Data shown ▸
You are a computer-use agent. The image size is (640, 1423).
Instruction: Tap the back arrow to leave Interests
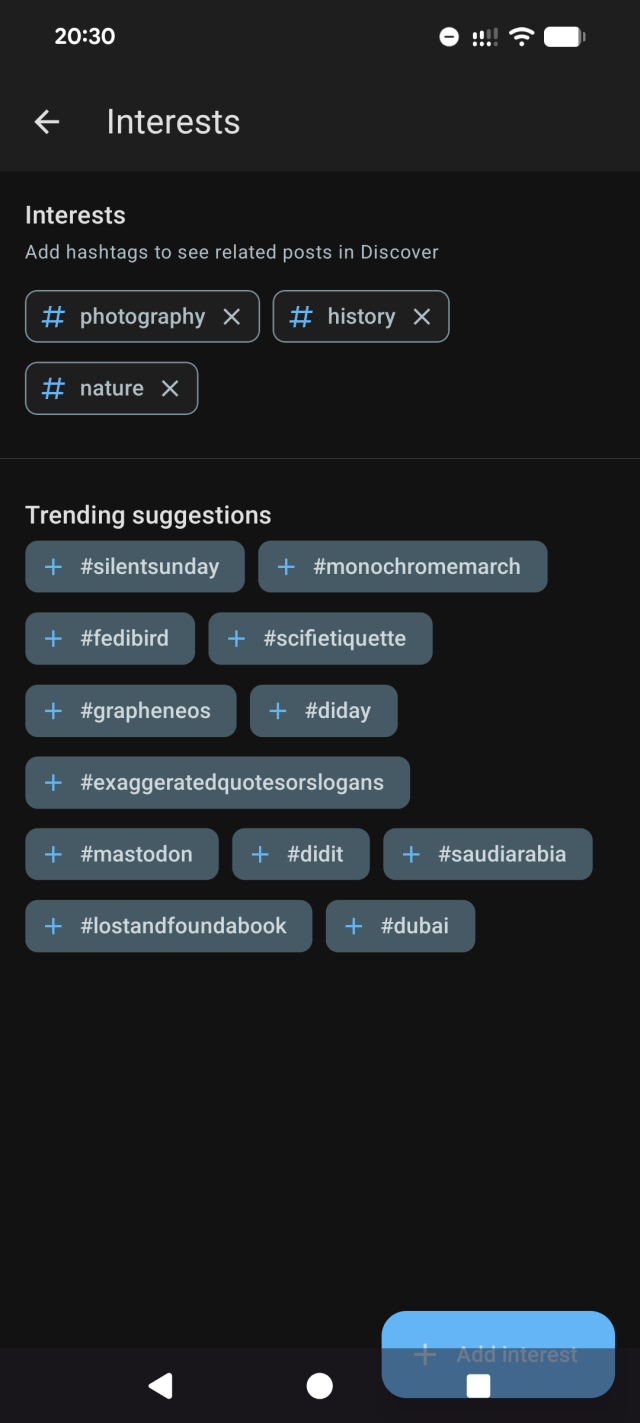point(47,121)
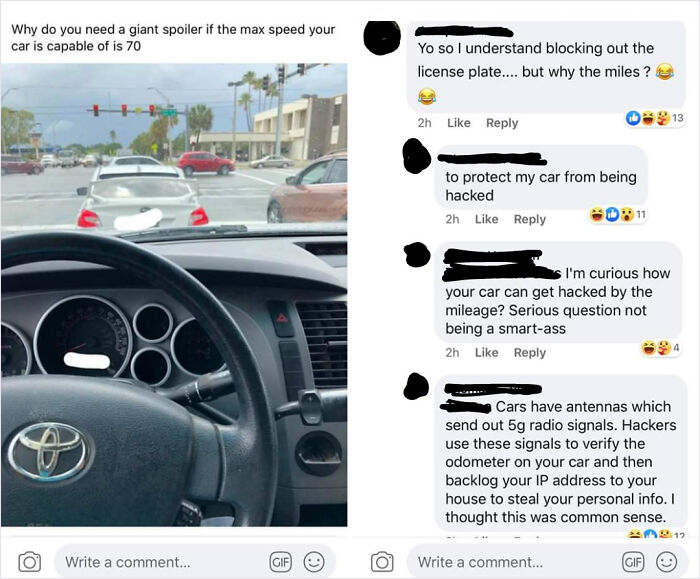Open camera icon beside the right comment box

coord(382,562)
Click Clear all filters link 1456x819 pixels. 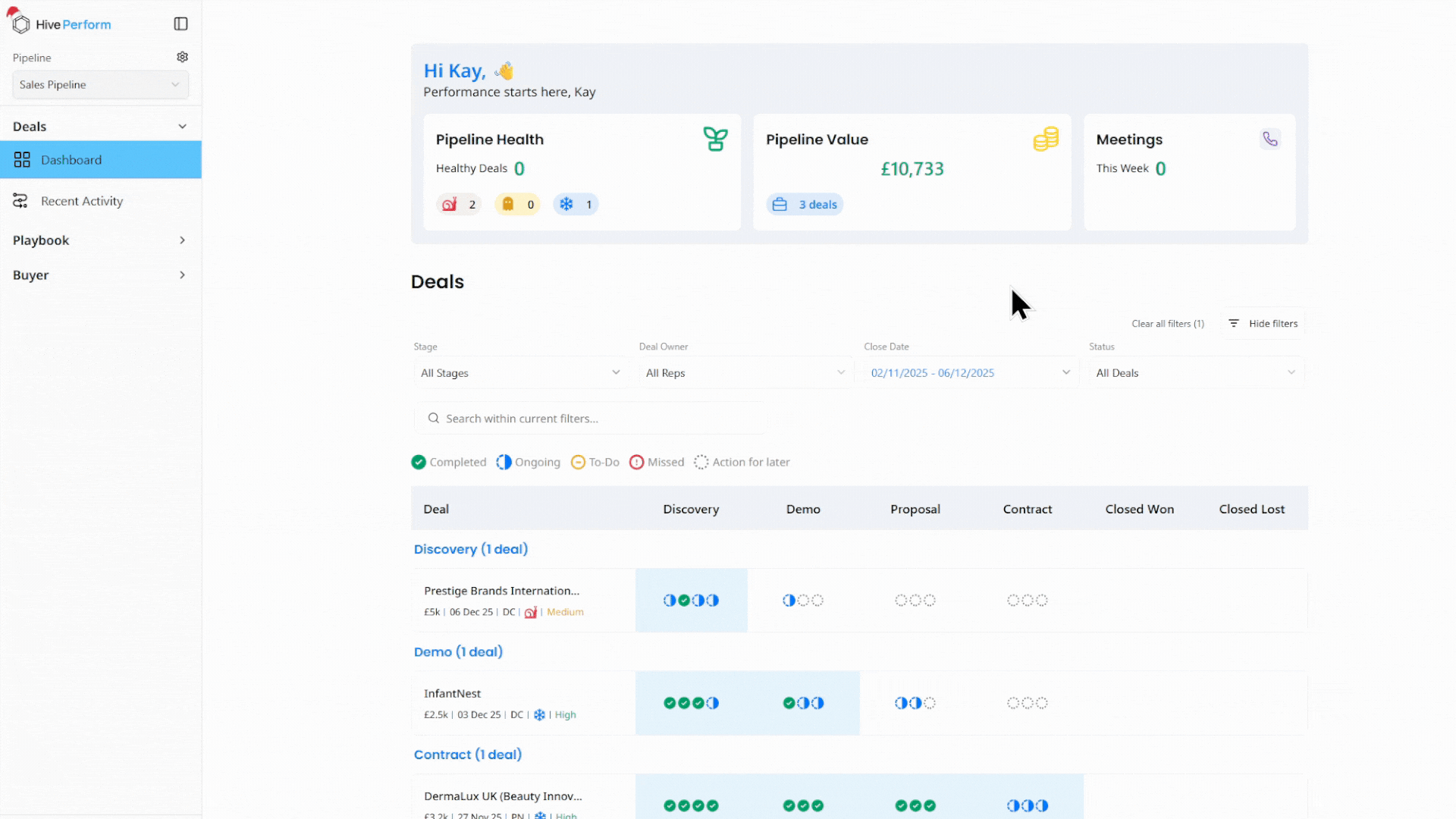(x=1168, y=323)
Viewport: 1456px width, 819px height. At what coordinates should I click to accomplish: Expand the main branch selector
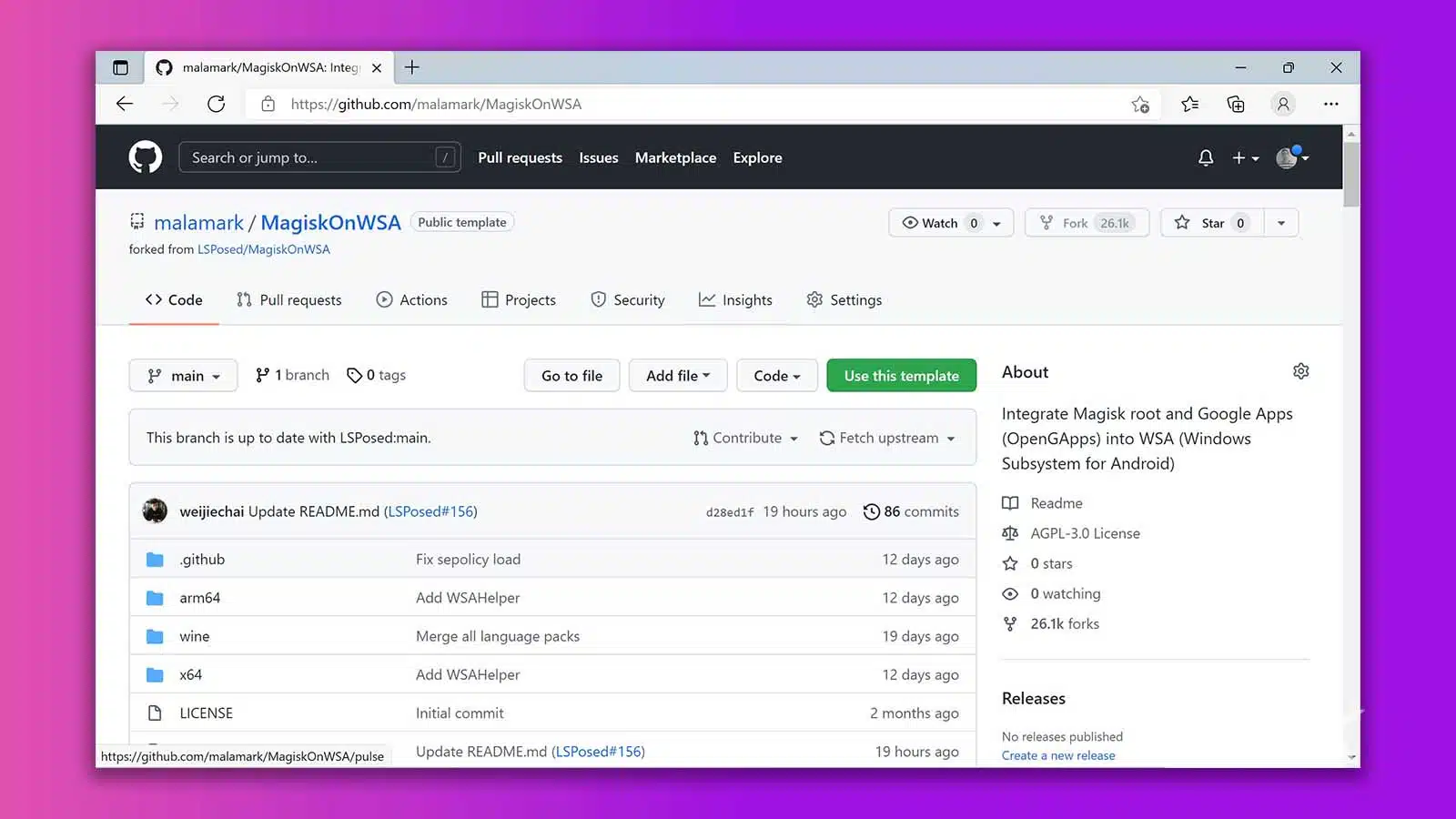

Task to complete ▸
Identify and copy each line of the data that contains the string "height". Case counts.

Solution to this task ▸
Viewport: 1456px width, 819px height. At what coordinates should I click to accomplish: Expand the main branch selector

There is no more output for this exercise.